Zur Integration führt der Dienst die folgenden Punkte an:

  • If you haven’t integrated your site with reCAPTCHA v2, please follow our developer guide for implementation details.
  • Please make sure that your site key that has been whitelisted for Invisible reCAPTCHA.
  • To enable the Invisible reCAPTCHA, rather than put the parameters in a div, you can add them directly to an html button.
    • data-callback=””. This works just like the checkbox captcha, but is required for invisible.
    • data-badge: This allows you to reposition the reCAPTCHA badge (i.e. logo and ‘protected by reCAPTCHA’ text) . Valid options as ‘bottomright’ (the default), ‘bottomleft’ or ‘inline’ which will put the badge directly above the button. If you make the badge inline, you can control the CSS of the badge directly.
  • Verifying the user’s response has no changes.

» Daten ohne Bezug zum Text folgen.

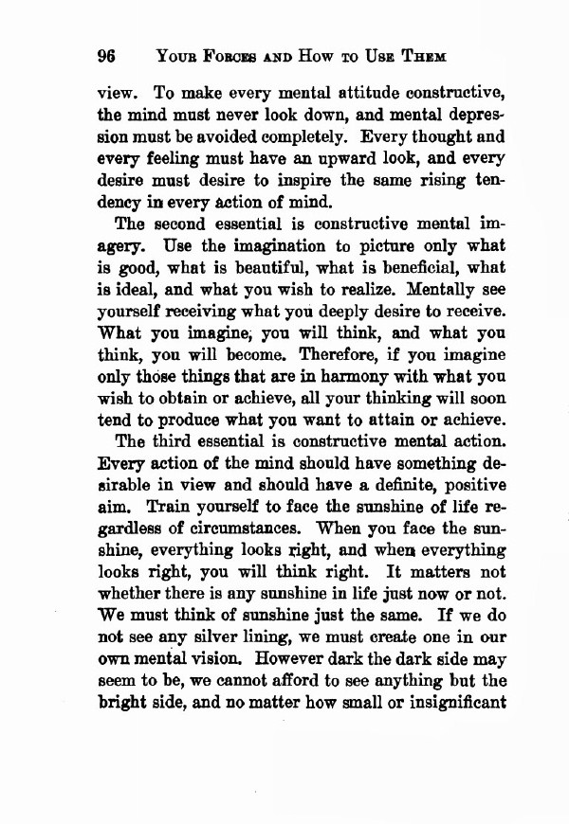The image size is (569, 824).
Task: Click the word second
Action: pyautogui.click(x=178, y=225)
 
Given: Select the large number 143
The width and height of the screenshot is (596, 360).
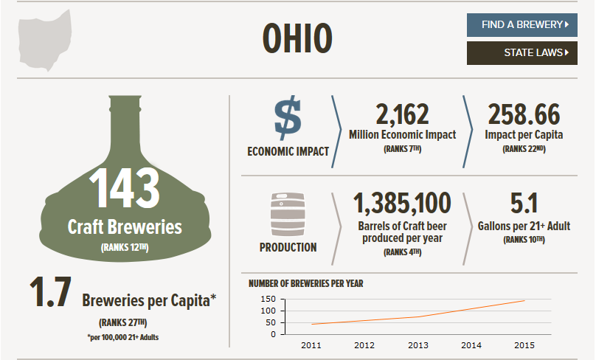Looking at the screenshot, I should point(125,189).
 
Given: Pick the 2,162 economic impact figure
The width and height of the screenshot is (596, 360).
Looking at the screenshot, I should point(402,115).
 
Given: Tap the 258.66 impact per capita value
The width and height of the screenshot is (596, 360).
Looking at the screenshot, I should point(524,115).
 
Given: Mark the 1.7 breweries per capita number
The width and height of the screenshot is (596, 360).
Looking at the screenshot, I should point(50,293).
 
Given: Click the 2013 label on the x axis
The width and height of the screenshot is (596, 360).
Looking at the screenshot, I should point(417,345).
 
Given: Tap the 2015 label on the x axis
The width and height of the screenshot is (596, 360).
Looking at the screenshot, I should point(524,345).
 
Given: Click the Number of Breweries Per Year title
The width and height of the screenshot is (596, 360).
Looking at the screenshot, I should point(306,283).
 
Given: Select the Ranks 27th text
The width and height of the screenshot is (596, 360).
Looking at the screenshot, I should point(124,322).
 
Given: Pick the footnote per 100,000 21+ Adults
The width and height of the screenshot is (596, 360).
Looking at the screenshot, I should point(124,337).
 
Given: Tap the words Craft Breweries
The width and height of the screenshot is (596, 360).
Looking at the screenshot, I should point(125,226).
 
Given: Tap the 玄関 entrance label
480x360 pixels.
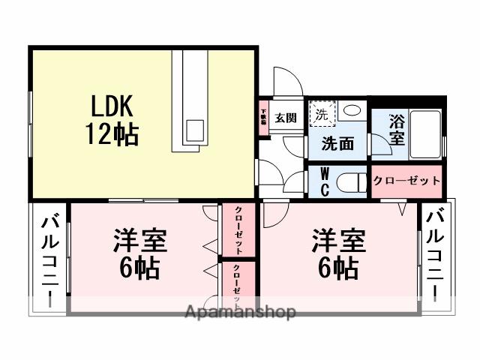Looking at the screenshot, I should pyautogui.click(x=285, y=118).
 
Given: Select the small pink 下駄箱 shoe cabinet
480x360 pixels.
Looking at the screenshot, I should pyautogui.click(x=264, y=118).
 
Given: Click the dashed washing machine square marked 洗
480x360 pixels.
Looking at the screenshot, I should pyautogui.click(x=321, y=115).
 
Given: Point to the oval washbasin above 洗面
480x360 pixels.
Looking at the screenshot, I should pyautogui.click(x=350, y=111).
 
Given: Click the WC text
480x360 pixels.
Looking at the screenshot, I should pyautogui.click(x=324, y=180).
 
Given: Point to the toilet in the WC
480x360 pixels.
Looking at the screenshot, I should pyautogui.click(x=350, y=181).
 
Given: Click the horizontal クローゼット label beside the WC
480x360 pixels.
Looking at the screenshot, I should pyautogui.click(x=406, y=182).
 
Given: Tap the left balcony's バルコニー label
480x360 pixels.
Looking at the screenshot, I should pyautogui.click(x=50, y=259).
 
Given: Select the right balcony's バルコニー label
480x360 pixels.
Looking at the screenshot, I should pyautogui.click(x=434, y=251).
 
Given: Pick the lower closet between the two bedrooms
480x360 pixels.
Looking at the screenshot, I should pyautogui.click(x=238, y=285).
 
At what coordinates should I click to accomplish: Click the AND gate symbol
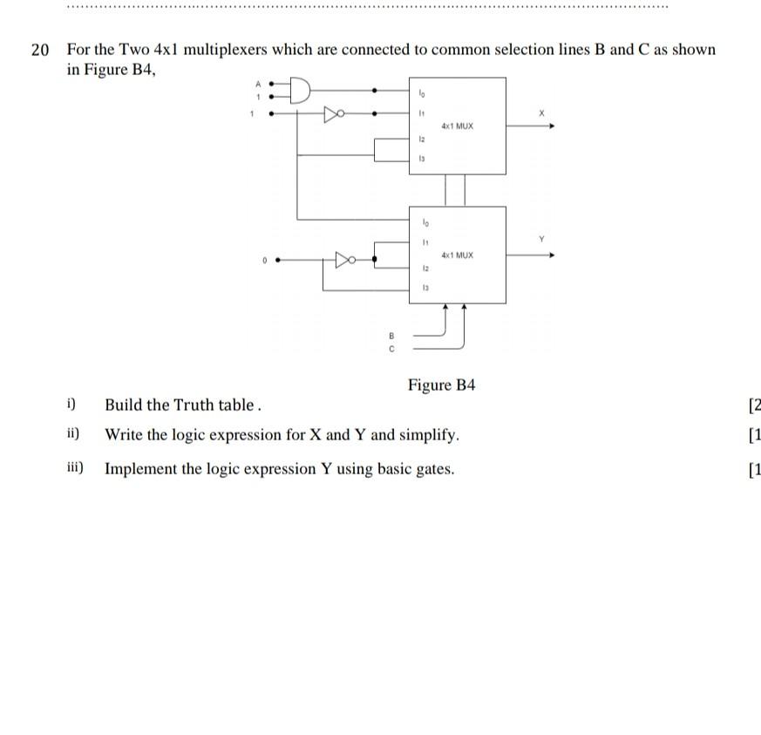299,90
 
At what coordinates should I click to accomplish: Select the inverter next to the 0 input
346,259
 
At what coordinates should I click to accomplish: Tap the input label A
258,84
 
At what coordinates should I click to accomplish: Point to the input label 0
263,260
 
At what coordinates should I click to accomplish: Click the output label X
540,113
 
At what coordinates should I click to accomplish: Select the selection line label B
391,335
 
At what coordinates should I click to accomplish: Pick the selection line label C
391,349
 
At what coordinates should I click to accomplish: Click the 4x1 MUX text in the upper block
457,126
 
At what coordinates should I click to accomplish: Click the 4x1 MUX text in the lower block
457,255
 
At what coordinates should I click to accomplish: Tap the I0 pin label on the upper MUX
422,93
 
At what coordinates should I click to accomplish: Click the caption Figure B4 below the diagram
441,385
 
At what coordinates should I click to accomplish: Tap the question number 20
40,50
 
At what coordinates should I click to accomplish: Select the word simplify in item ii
426,435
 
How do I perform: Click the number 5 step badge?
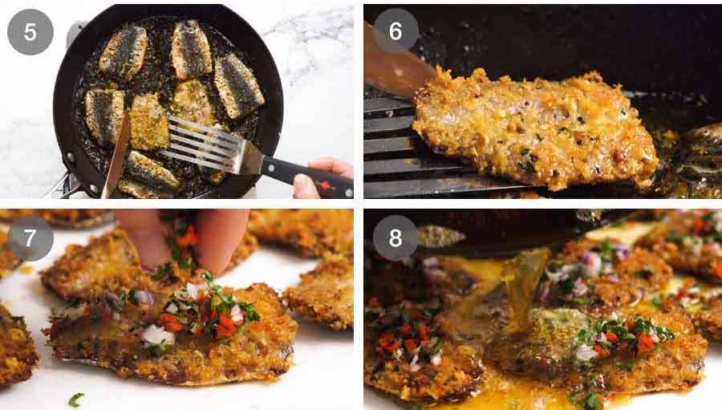(30, 32)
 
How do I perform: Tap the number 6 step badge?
(395, 31)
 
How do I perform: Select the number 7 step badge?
(30, 237)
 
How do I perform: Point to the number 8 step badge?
(395, 237)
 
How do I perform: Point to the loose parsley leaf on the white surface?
(76, 399)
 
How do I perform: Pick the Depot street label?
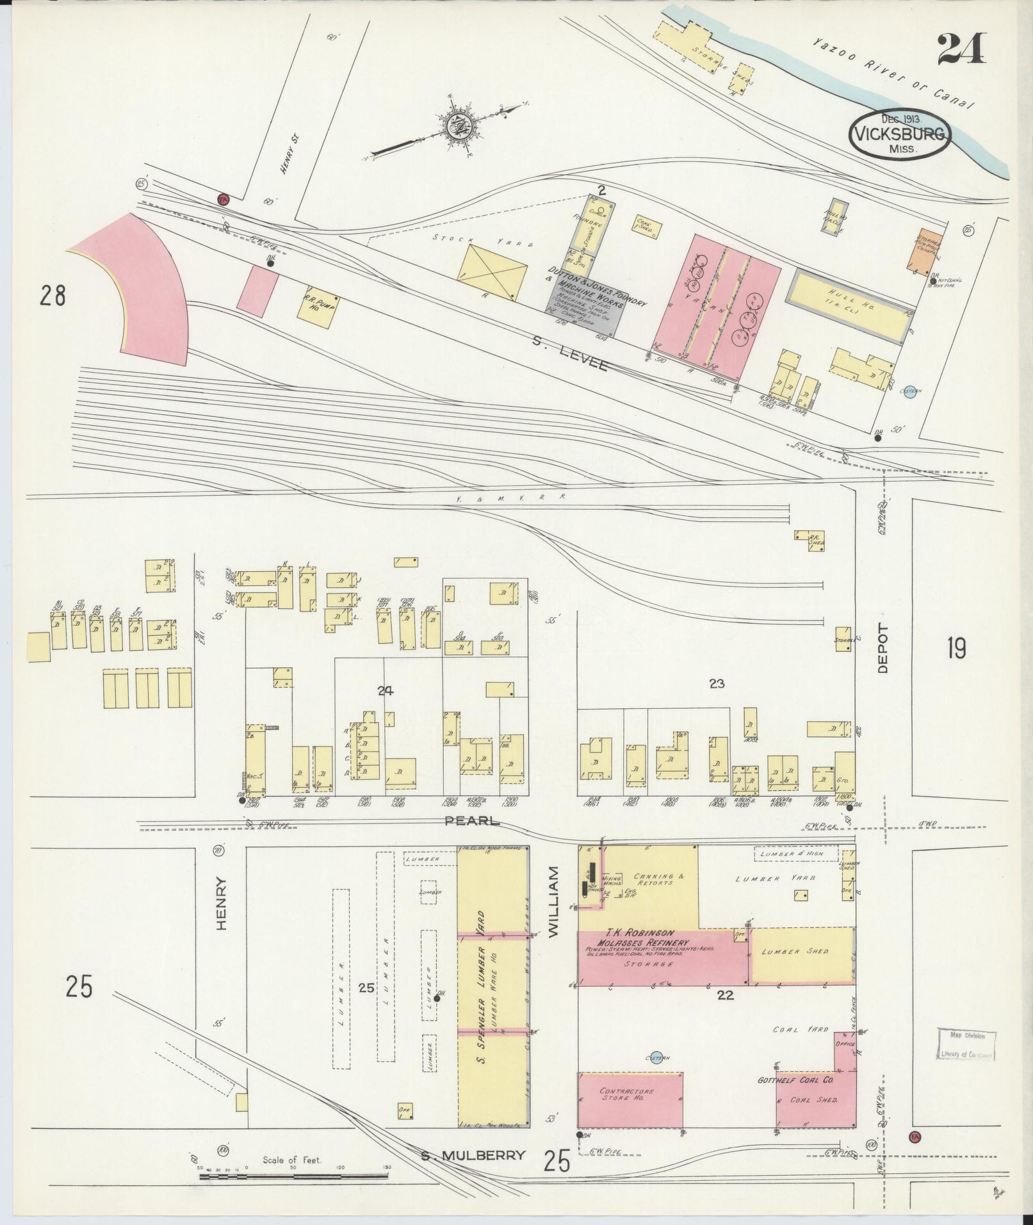(x=883, y=647)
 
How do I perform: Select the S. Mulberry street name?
(x=473, y=1156)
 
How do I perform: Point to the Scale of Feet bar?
(x=295, y=1176)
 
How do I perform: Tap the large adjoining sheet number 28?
(x=53, y=296)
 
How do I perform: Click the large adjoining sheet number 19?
(x=956, y=649)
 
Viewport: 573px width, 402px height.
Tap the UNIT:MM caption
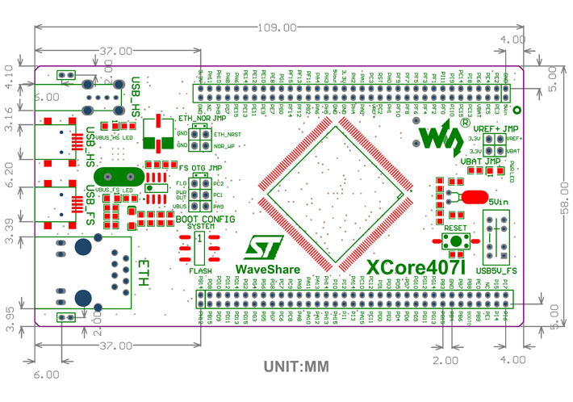click(x=296, y=366)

Schließlich gelten die Datenschutzerklärung sowie die Nutzungsbedingungen von Google. Webmaster müssen ggf. ihre Belehrungen anpassen. Google erläutert:

The Invisible reCAPTCHA is designed to protect your site while minimizing delay for your users. Because the Invisible reCAPTCHA is meant to operate in the background of your site, you must update your privacy notice to users to account for this. In particular, sites that implement the Invisible reCAPTCHA must explicitly inform their users that they integrate third party software that collects information about users for security reasons. Further, sites must inform their users that information collected by reCAPTCHA is held in accordance with the Google Privacy Policy. If we learn that your site does not make this information known in your privacy notice to users, we may disable your implementation of the Invisible reCAPTCHA.“

Fazit

Es könnte eine Überlegung wert sein, das Double-Opt-in zusätzlich durch ein Invisible reCAPTCHA abzusichern. Zwar bleibt abzuwarten, ob sich die neue Technologie in der Praxis bewährt. Doch ein weiteres Quäntchen Schutz weiß sicherlich jeder zu schätzen, sofern die User Experience – und damit die Anmeldequote – nicht leidet. Vor allem dann, wenn es in der Vergangenheit bereits Probleme mit Bots gab.